# [What to work on]
1) In the automation passage, how much would the proposed Freedom Dividend pay each American adult?
2) Express the rows as a JSON list of strings, one string per line, with blank lines omitted. Start at the line containing "This screenshot has", continue through the last of the rows, and leave the pictures out.
-- START Document extract --
The retailer, which is the largest U.S. employer with about 1 million hourly workers, is adding automatons to buoy productivity and curb costs, according to a report from CNN. They will handle tasks such as scrubbing floors and scanning shipment boxes. Worker advocates, however, fear their responsibilities are likely to grow as they become more sophisticated.
“We are in the midst of the greatest winner-take-all economy in world history,” Yang, who has repeatedly warned of a “trickle-up” system that benefits the rich at the expense of others, told FOX Business on Friday. “This will only accelerate as artificial intelligence leaves the labs and transforms industries and companies. The best path forward is to make us all shareholders in the progress and innovation of the 21st century through a Freedom Dividend for all American adults.”
That dividend, consisting of a payment of $1,000 a month for every American adult, is a cornerstone of his platform.
-- END Document extract --
-- START Provided data --
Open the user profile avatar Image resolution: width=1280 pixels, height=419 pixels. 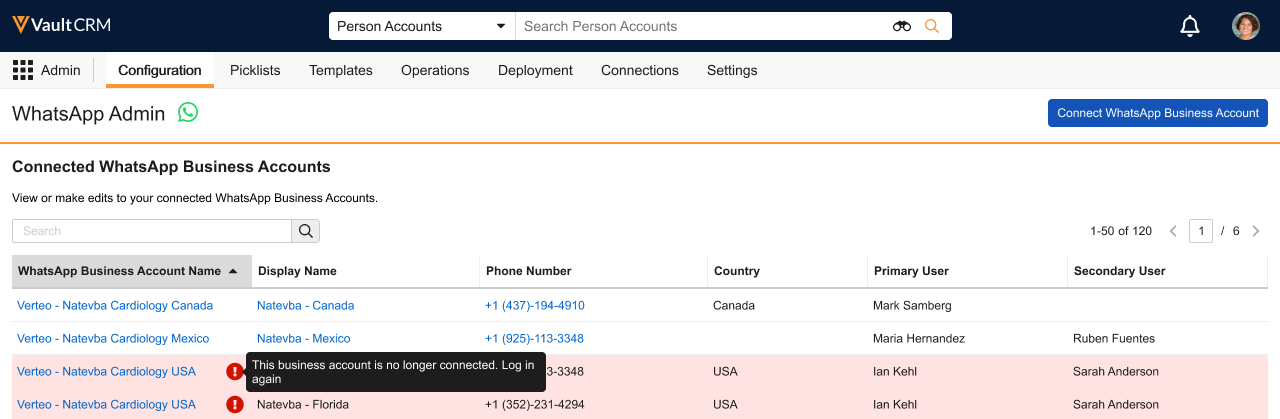1245,26

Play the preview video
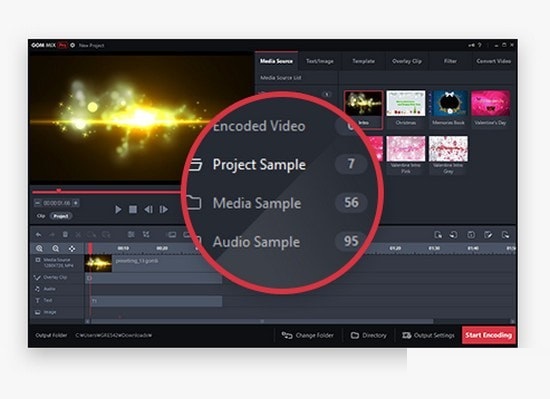point(118,210)
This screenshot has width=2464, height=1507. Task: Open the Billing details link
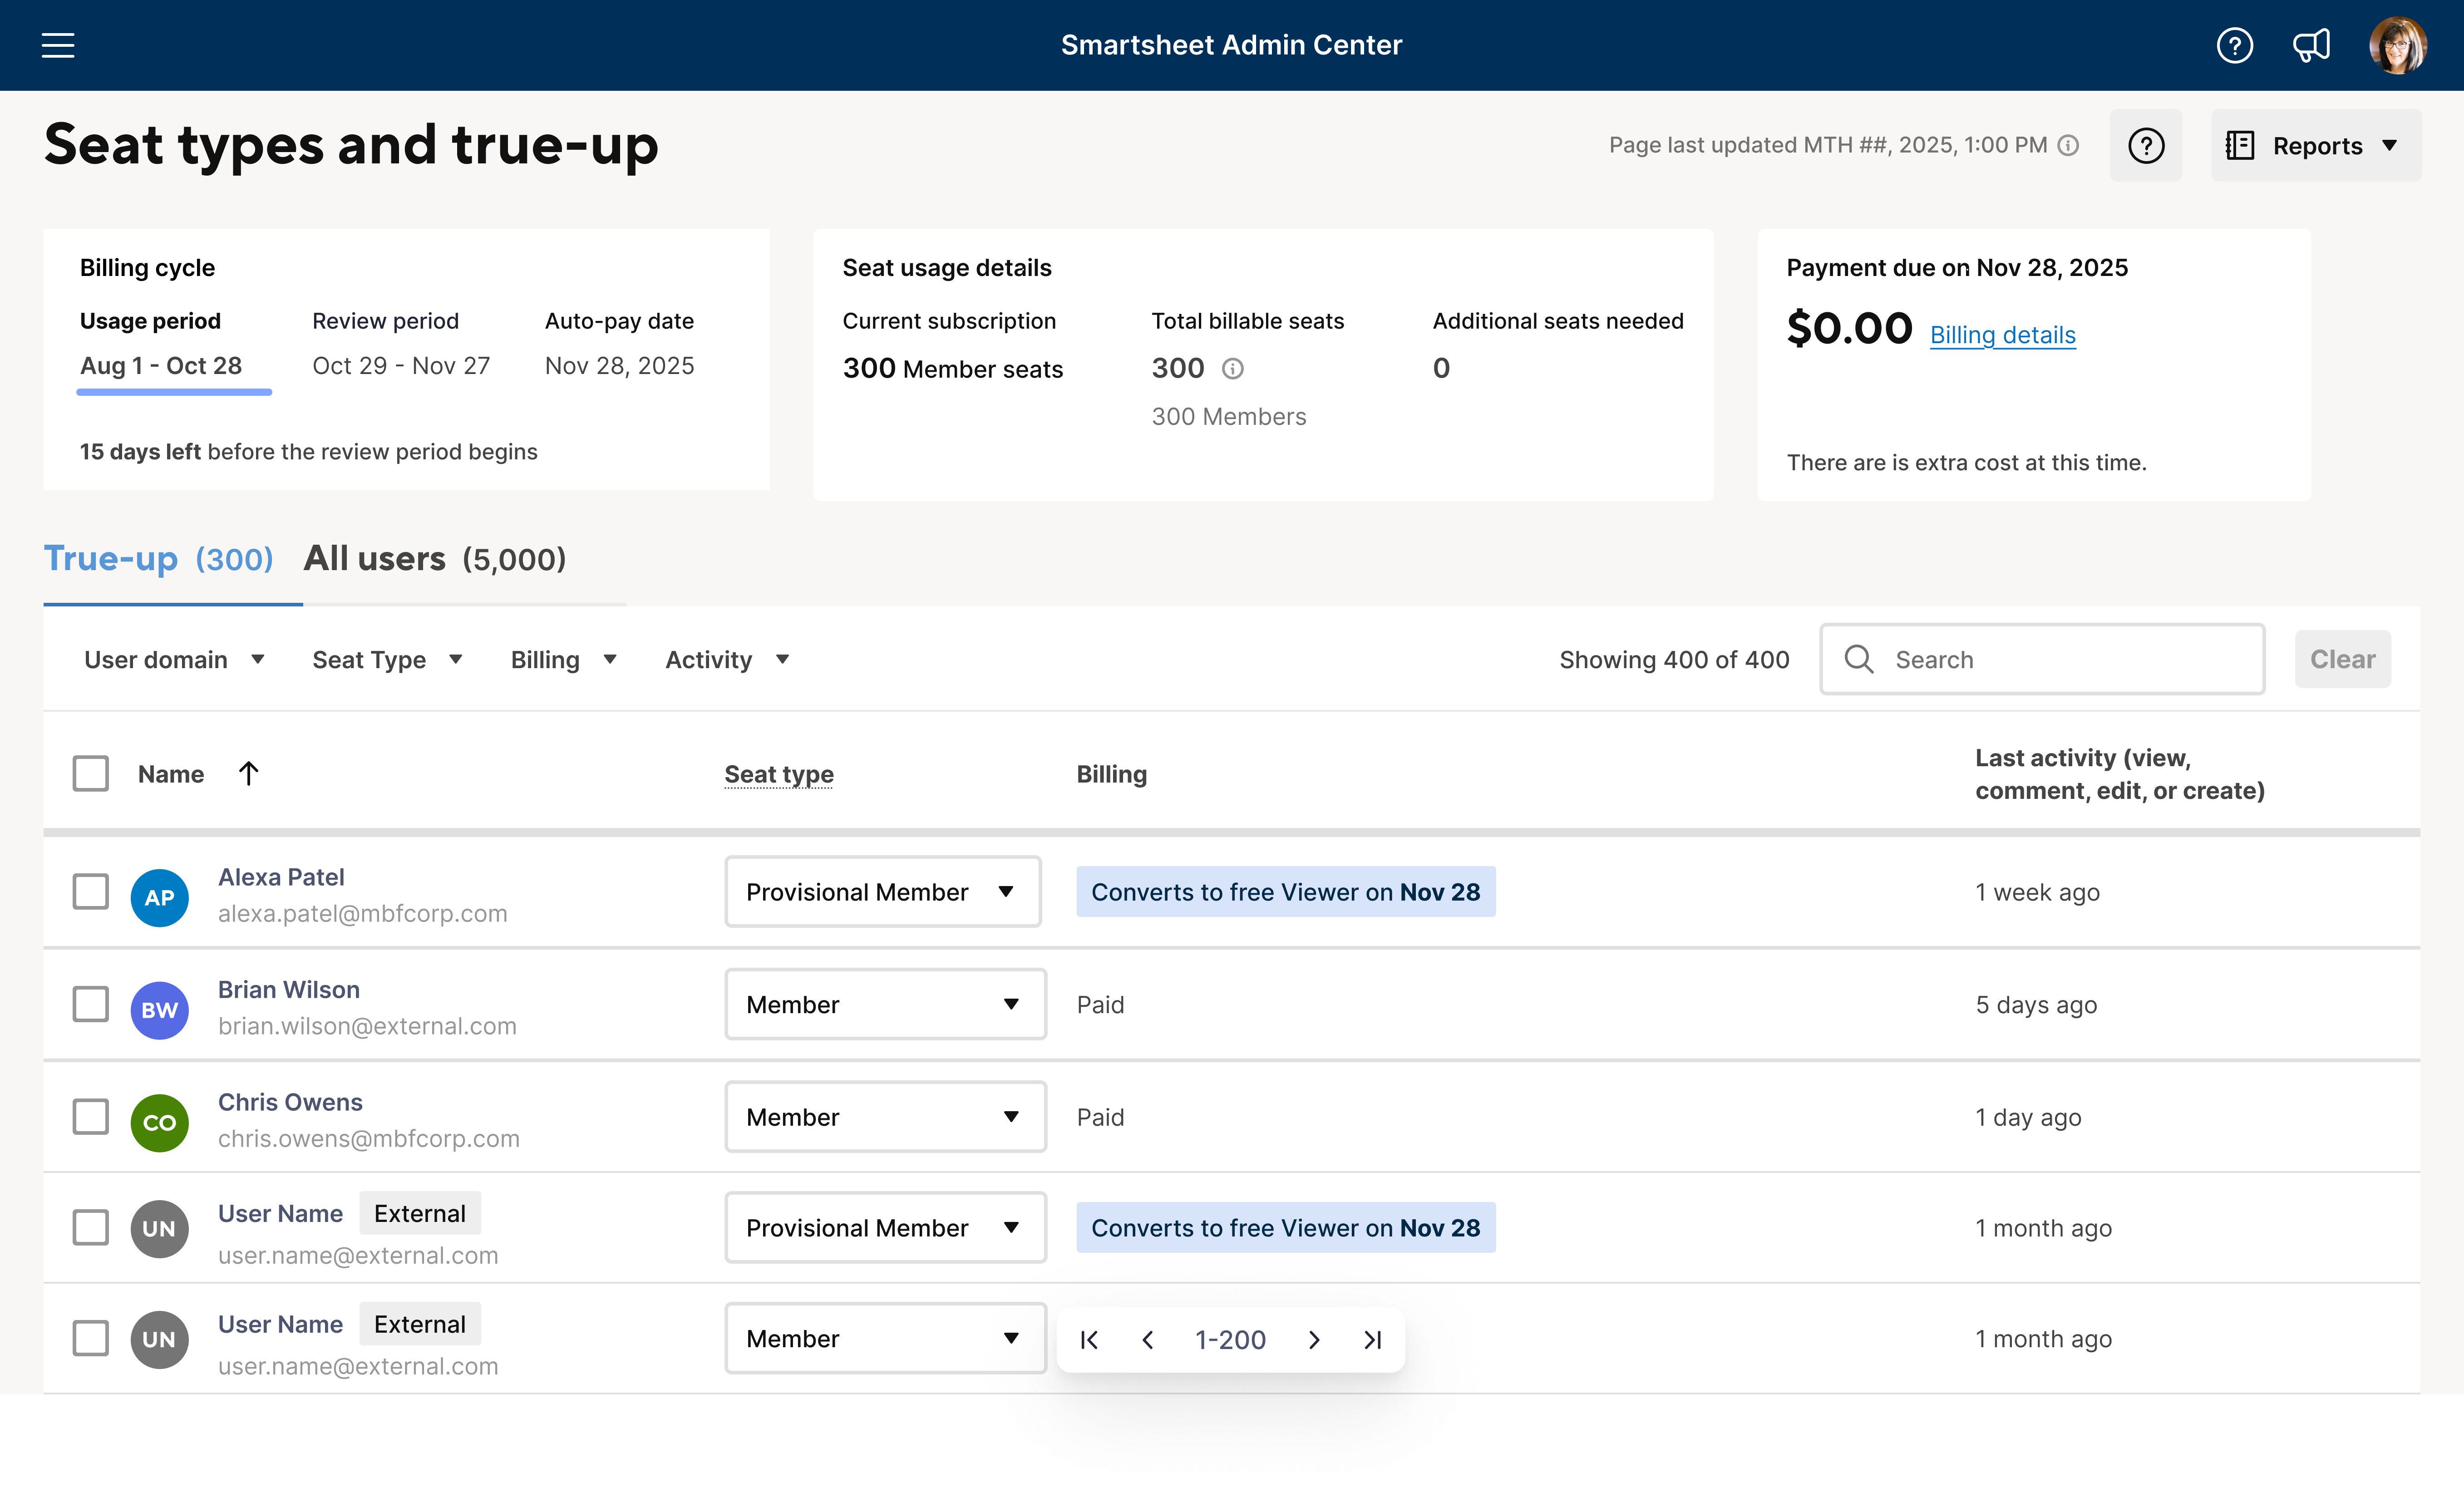[x=2002, y=335]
-- END Provided data --
# [Answers by task]
1) $1,000 a month

2)
[
  "This screenshot has width=2464, height=1507. Task: Open the Billing details link",
  "[x=2002, y=335]"
]